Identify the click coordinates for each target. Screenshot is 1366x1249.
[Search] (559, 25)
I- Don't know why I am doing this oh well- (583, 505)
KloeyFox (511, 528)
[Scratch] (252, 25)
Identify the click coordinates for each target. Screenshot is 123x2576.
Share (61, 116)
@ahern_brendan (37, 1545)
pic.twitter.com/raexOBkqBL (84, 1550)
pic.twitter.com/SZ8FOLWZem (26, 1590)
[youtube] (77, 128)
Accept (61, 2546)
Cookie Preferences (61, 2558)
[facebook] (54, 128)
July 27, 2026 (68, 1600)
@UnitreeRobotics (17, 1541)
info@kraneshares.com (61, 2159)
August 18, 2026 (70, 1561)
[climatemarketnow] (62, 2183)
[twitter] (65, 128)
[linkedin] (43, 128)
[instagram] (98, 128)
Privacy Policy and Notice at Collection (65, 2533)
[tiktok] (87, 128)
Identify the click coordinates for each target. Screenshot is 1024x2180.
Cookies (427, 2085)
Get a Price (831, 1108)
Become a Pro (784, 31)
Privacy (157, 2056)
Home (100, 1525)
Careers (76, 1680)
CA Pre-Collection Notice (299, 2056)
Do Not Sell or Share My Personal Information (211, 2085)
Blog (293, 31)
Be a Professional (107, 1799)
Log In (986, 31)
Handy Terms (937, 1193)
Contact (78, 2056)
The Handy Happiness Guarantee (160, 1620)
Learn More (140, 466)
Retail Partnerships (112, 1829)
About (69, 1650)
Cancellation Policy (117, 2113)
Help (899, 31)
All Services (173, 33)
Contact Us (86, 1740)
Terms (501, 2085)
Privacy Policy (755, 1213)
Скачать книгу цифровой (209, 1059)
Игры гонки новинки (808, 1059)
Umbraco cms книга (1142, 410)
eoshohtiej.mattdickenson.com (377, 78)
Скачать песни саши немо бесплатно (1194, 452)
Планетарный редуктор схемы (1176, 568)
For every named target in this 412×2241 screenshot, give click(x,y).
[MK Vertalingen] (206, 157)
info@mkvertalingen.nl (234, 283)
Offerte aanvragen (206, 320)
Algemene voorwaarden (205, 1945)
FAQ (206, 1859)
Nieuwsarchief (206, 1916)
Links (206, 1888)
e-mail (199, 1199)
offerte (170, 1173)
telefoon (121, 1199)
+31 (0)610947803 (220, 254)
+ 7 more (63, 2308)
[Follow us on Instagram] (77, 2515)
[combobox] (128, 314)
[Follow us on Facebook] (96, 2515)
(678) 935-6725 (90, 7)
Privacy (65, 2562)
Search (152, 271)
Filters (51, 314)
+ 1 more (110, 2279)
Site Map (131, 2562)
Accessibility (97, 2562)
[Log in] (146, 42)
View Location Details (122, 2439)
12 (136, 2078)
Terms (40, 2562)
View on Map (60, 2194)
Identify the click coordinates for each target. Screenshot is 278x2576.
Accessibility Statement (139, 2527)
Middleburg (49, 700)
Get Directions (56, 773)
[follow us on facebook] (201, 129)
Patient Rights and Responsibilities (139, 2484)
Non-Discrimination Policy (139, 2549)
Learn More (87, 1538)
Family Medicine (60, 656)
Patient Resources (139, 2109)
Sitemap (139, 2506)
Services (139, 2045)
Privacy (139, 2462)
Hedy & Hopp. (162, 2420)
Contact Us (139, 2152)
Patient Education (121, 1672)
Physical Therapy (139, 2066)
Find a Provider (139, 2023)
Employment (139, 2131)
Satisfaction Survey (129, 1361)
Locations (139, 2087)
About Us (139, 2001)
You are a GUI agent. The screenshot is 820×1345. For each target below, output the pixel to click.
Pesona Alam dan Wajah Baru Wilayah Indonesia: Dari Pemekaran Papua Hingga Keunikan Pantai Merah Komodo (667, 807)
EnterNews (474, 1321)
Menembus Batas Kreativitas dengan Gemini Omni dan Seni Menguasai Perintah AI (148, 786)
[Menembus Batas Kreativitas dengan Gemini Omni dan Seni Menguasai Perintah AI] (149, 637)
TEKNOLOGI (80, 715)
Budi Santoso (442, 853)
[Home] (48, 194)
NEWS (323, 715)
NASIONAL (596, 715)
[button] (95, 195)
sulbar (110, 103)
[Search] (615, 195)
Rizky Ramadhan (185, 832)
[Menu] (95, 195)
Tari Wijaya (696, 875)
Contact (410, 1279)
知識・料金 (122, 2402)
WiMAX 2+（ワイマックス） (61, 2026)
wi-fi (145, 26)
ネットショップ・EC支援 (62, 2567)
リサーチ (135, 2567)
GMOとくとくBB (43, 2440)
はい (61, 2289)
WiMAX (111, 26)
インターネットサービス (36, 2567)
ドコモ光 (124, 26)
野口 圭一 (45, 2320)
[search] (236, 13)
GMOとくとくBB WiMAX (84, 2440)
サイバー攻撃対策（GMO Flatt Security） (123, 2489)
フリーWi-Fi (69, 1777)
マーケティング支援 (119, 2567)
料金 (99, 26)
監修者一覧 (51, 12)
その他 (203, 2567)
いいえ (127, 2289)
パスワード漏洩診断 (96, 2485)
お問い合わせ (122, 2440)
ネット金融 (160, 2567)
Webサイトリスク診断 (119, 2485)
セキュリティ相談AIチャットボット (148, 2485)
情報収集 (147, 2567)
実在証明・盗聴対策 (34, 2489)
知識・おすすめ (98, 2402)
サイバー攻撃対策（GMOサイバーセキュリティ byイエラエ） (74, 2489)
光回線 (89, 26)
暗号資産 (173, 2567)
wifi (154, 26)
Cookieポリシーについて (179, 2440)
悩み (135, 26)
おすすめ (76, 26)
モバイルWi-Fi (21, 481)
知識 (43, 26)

● ● ● ● ● ● ●

## Your task
Out of the data above, transcribe exactly and only the lines starting with the line that has "[Follow us on Instagram] (77, 2515)" and going on through the line that has "GMOとくとくBB (43, 2440)", both included.

## Finished exercise
[Follow us on Instagram] (77, 2515)
[combobox] (128, 314)
[Follow us on Facebook] (96, 2515)
(678) 935-6725 (90, 7)
Privacy (65, 2562)
Search (152, 271)
Filters (51, 314)
+ 1 more (110, 2279)
Site Map (131, 2562)
Accessibility (97, 2562)
[Log in] (146, 42)
View Location Details (122, 2439)
12 (136, 2078)
Terms (40, 2562)
View on Map (60, 2194)
Identify the click coordinates for each target. Screenshot is 278x2576.
Accessibility Statement (139, 2527)
Middleburg (49, 700)
Get Directions (56, 773)
[follow us on facebook] (201, 129)
Patient Rights and Responsibilities (139, 2484)
Non-Discrimination Policy (139, 2549)
Learn More (87, 1538)
Family Medicine (60, 656)
Patient Resources (139, 2109)
Sitemap (139, 2506)
Services (139, 2045)
Privacy (139, 2462)
Hedy & Hopp. (162, 2420)
Contact Us (139, 2152)
Patient Education (121, 1672)
Physical Therapy (139, 2066)
Find a Provider (139, 2023)
Employment (139, 2131)
Satisfaction Survey (129, 1361)
Locations (139, 2087)
About Us (139, 2001)
You are a GUI agent. The screenshot is 820×1345. For each target below, output the pixel to click.
Pesona Alam dan Wajah Baru Wilayah Indonesia: Dari Pemekaran Papua Hingga Keunikan Pantai Merah Komodo (667, 807)
EnterNews (474, 1321)
Menembus Batas Kreativitas dengan Gemini Omni dan Seni Menguasai Perintah AI (148, 786)
[Menembus Batas Kreativitas dengan Gemini Omni dan Seni Menguasai Perintah AI] (149, 637)
TEKNOLOGI (80, 715)
Budi Santoso (442, 853)
[Home] (48, 194)
NEWS (323, 715)
NASIONAL (596, 715)
[button] (95, 195)
sulbar (110, 103)
[Search] (615, 195)
Rizky Ramadhan (185, 832)
[Menu] (95, 195)
Tari Wijaya (696, 875)
Contact (410, 1279)
知識・料金 (122, 2402)
WiMAX 2+（ワイマックス） (61, 2026)
wi-fi (145, 26)
ネットショップ・EC支援 (62, 2567)
リサーチ (135, 2567)
GMOとくとくBB (43, 2440)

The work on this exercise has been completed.